While many developing countries accumulated a large volume of foreign debt, Poland, Mexico, Brazil, and Argentina were unable to repay foreign debt in the early 1980s. Under these circumstances, the Korean government promoted the introduction of foreign capital in order to finance development projects and current account deficit. For example, in order to promote foreign direct investment, the Korean government switched from a positive system to a negative system in 1983. Under the positive system, foreign direct investment was allowed in the sectors on the list. However, under the negative system, foreign direct investment was allowed in any sector if not on the list. As a means of opening up Korean capital markets to foreign investors, the Korean government permitted the issuance of first foreign beneficiary securities in 1981 and the listing of Korea Fund on the New York Stock Exchange in 1984.
 
As Korea financed its development projects mainly through foreign loans since the early 1960s, Korea accumulated a large volume of foreign debt.
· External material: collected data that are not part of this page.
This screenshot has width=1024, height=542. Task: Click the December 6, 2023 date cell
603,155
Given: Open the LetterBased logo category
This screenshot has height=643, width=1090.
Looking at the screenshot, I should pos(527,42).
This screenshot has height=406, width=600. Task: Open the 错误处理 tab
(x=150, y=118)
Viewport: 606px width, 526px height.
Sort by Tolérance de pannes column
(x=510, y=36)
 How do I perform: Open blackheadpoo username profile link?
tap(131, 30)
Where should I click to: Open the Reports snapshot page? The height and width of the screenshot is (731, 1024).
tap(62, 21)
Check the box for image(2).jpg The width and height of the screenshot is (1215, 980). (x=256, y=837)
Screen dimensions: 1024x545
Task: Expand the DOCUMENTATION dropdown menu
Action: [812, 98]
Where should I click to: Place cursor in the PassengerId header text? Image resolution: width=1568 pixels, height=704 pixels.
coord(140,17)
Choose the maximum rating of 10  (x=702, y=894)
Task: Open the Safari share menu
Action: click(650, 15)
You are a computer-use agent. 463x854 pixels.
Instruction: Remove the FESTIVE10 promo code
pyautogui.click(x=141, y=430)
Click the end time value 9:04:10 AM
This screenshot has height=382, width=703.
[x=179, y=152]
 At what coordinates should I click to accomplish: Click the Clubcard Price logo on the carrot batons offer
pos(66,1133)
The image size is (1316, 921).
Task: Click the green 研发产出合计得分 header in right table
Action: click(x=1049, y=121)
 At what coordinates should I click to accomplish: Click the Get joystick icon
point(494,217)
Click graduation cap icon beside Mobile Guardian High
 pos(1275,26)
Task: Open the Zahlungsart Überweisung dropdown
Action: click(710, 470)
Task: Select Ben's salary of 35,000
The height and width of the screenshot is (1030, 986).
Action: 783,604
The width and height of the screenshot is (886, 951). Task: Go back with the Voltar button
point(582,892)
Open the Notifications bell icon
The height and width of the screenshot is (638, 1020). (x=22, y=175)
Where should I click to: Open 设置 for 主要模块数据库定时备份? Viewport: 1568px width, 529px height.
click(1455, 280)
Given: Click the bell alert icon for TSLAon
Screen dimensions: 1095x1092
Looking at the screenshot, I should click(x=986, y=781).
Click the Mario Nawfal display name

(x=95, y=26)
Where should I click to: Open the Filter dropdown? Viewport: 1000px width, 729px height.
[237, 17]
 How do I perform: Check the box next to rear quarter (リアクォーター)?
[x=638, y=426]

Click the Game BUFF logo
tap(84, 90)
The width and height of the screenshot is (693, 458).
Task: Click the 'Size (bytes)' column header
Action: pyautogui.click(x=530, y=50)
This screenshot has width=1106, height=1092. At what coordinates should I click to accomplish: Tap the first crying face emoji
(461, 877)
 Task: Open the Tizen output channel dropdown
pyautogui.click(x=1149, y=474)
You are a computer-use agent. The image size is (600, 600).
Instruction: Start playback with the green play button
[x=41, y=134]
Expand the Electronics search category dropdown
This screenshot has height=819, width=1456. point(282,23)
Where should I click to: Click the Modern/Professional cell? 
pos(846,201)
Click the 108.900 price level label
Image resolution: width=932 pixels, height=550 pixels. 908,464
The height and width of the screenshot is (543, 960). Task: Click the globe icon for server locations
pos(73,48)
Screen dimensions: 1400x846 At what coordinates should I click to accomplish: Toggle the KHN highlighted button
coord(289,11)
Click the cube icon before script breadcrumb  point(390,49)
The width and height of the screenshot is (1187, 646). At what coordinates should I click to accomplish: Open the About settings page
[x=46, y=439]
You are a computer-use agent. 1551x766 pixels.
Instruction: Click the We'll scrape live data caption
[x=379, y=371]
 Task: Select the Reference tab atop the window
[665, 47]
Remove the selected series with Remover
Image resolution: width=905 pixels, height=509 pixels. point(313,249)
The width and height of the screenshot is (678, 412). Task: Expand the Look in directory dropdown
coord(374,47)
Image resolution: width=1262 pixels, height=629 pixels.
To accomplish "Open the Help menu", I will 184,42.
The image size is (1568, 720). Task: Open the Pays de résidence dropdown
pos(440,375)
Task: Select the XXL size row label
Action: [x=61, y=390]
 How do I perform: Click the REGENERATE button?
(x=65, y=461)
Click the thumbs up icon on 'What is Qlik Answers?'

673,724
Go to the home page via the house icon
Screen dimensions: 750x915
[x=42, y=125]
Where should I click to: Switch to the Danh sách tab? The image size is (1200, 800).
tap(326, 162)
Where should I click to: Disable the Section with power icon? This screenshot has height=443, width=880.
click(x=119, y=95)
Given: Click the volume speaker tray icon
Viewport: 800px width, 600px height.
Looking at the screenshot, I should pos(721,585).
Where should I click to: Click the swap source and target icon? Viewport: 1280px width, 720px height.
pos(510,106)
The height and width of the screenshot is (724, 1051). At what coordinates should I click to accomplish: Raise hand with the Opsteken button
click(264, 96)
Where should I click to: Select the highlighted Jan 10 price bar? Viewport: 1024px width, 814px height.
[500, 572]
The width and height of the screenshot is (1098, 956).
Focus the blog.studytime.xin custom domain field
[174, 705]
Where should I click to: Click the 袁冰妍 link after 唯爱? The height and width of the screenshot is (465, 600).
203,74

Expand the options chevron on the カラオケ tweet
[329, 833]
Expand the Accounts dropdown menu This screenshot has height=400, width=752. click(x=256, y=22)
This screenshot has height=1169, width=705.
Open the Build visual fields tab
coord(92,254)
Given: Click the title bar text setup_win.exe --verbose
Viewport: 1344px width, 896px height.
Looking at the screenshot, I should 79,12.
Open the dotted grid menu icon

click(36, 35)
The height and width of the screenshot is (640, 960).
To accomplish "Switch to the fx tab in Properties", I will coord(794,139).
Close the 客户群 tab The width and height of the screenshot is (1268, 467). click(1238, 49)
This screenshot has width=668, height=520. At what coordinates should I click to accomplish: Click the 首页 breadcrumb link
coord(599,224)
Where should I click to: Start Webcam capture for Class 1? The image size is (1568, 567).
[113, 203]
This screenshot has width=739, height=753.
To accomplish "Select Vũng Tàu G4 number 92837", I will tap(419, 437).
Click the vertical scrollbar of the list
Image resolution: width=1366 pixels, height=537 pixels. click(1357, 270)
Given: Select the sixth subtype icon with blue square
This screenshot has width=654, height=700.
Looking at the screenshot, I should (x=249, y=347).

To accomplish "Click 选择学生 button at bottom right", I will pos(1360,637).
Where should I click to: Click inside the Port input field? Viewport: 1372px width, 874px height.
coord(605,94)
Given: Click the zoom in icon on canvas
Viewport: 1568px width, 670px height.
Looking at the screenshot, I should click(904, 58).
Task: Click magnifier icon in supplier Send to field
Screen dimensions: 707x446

The total foreign debt amounted to $2.25 billion, the proportion of short-term foreign debt was 18.9 percent, and the ratio of foreign debt to GNP was 28.6 percent in 1970. However, in 1985, the total foreign debt increased to $46.76 billion, the proportion of short-term foreign debt increased to 23 percent, and the ratio of foreign debt to GNP also increased to 55.9 percent <Table 1-1>, <Table 1-3>. Thus, in the early 1980s, Korea had the fourth largest foreign debt in the world, only surpassed by Brazil, Mexico, and Argentina <Table 1-2>. Also, as foreign debt indicators for Korea deteriorated in the early 1980s, there was a growing concern on the abilities of Korea to repay foreign debt. However, as Korea enjoyed current account surpluses in the late 1980s, the amount of total foreign debt began to decrease and foreign debt indicators improved <Table 1-4>. Thus, the concern on the abilities of Korea to repay foreign debt was not a serious one any more at the end of the 1980s.
 
[Table 1-1] Korea’s Total and Short-term Foreign Debt (1970~1989)
Korea’s Total and Short-term Foreign Debt (1970~1989) 1
Korea’s Total and Short-term Foreign Debt (1970~1989) 2

[Table 1-2] Total Foreign Debt for Heavily-Debted Countries
 Total Foreign Debt for Heavily-Debted Countries

[Table 1-3] Korea’s Debt per Capita and Ratio of Total Foreign Debt to GNP (1965 ~1989)
Korea’s Debt per Capita and Ratio of Total Foreign Debt to GNP (1965 ~1989)
 
[Table 1-4] Index for Foreign Debt Repayment (1976~1989)
Index for Foreign Debt Repayment (1976~1989) 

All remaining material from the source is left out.